MADRID, Spain (AP) _ The Supreme Court cleared outgoing Prime Minister Felipe Gonzalez on Tuesday of charges that his government sanctioned death squads that hunted down suspected Basque terrorists in the 1980s.

Allegations that Gonzalez’s government sponsored the Anti-Terrorist Liberation Groups were a key reason voters in March elections sent the Socialists packing after 13 years in office.

Ruling for the court, Judge Eduardo Moner said his investigation found ``no facts or substantiated evidence″ to support testimony by a former Socialist party official that Gonzalez was behind the hit squads that hunted down Basque separatists in the mid-1980s.

Gonzalez denied involvement in the death squads but was forced to call elections a year ahead of schedule when an allied party withdrew its backing for the minority Socialist government because of the scandal.

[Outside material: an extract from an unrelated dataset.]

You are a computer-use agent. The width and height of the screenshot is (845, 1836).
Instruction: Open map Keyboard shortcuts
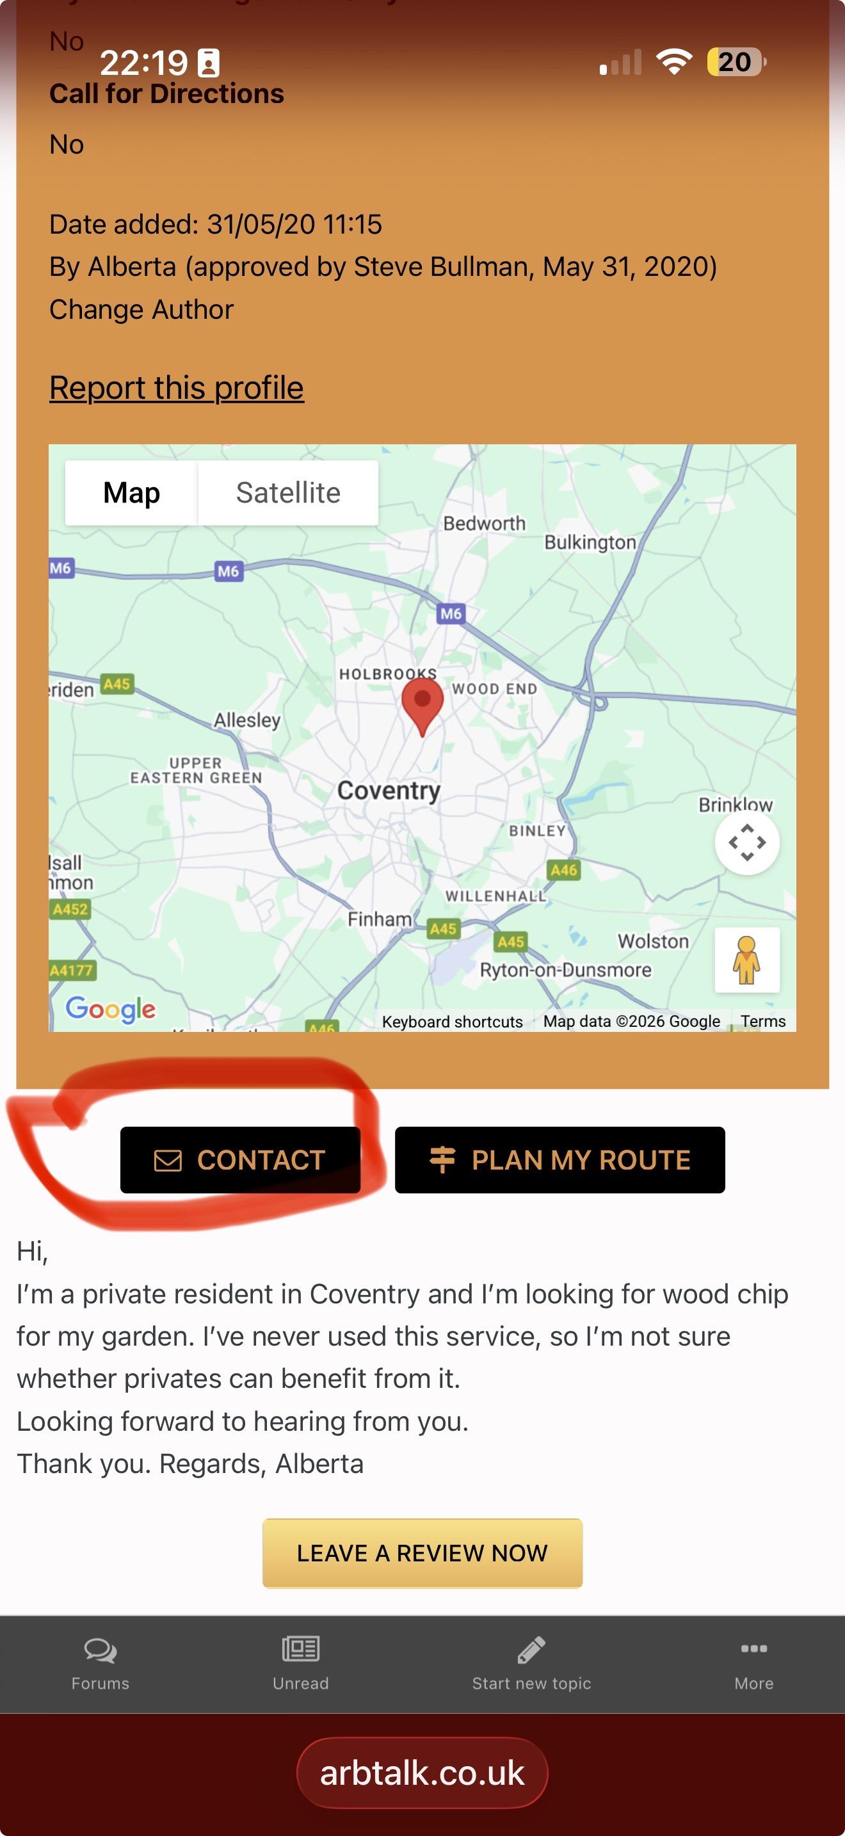click(x=452, y=1021)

The prime minister’s office said Gonzalez would not comment on the ruling.

Popular Party leader Jose Maria Aznar, who will be sworn in as prime minister Sunday, had called on Gonzalez to resign because of the accusations.

Death squads killed 27 people in a campaign against the militant Basque separatist group ETA. The squads, which have been linked to Spanish security forces, pursued alleged ETA members to southern France. Eight of their victims had no ties to ETA.

In January, Moner indicted former Interior Minister Jose Barrionuevo and former state security chief Rafael Vera, saying they organized the death squads and directed their operations. Their trials are pending.